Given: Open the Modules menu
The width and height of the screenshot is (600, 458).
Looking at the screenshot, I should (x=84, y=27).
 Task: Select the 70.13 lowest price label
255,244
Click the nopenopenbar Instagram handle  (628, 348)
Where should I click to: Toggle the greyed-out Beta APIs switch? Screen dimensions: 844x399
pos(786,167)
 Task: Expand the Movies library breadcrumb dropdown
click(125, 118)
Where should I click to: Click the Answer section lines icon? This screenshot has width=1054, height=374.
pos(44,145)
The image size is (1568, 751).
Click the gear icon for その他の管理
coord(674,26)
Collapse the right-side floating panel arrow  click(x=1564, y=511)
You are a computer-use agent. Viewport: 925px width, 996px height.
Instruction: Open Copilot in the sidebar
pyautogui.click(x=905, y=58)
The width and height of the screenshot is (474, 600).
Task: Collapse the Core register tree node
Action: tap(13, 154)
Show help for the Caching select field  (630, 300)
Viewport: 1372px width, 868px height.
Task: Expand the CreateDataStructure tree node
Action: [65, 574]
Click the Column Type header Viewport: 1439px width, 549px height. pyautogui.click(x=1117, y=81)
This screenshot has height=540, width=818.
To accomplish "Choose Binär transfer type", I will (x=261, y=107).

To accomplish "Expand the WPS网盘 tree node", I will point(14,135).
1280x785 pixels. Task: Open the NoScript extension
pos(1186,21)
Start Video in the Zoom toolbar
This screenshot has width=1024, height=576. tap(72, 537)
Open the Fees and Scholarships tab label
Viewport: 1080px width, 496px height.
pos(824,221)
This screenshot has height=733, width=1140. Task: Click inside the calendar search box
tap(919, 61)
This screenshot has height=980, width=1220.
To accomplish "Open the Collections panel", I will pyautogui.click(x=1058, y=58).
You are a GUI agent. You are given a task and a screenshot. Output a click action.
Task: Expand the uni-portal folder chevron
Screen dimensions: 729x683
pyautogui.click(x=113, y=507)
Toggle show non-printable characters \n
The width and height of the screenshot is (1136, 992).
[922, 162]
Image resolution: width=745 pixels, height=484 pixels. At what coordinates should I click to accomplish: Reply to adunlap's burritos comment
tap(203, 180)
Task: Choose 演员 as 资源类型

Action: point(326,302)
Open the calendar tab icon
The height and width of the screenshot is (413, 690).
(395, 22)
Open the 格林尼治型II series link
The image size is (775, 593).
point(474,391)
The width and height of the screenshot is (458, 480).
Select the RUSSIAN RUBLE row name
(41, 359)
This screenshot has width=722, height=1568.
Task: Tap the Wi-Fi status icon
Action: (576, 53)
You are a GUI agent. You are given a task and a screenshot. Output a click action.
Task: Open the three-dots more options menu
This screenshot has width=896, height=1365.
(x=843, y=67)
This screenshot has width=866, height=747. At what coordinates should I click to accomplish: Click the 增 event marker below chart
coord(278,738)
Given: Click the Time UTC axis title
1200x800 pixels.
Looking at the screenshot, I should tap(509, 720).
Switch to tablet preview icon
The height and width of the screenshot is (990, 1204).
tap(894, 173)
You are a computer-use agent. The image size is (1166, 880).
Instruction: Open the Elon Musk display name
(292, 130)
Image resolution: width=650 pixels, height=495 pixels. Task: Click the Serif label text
........
* [Exercise]:
Your answer should hold the line with "Given: Click the Time UTC axis title" and each line after it to the end of the data, retyped exactly. Include no other lines.

* [Exercise answer]:
Given: Click the Time UTC axis title
1200x800 pixels.
Looking at the screenshot, I should tap(509, 720).
Switch to tablet preview icon
The height and width of the screenshot is (990, 1204).
tap(894, 173)
You are a computer-use agent. The image size is (1166, 880).
Instruction: Open the Elon Musk display name
(292, 130)
Image resolution: width=650 pixels, height=495 pixels. Task: Click the Serif label text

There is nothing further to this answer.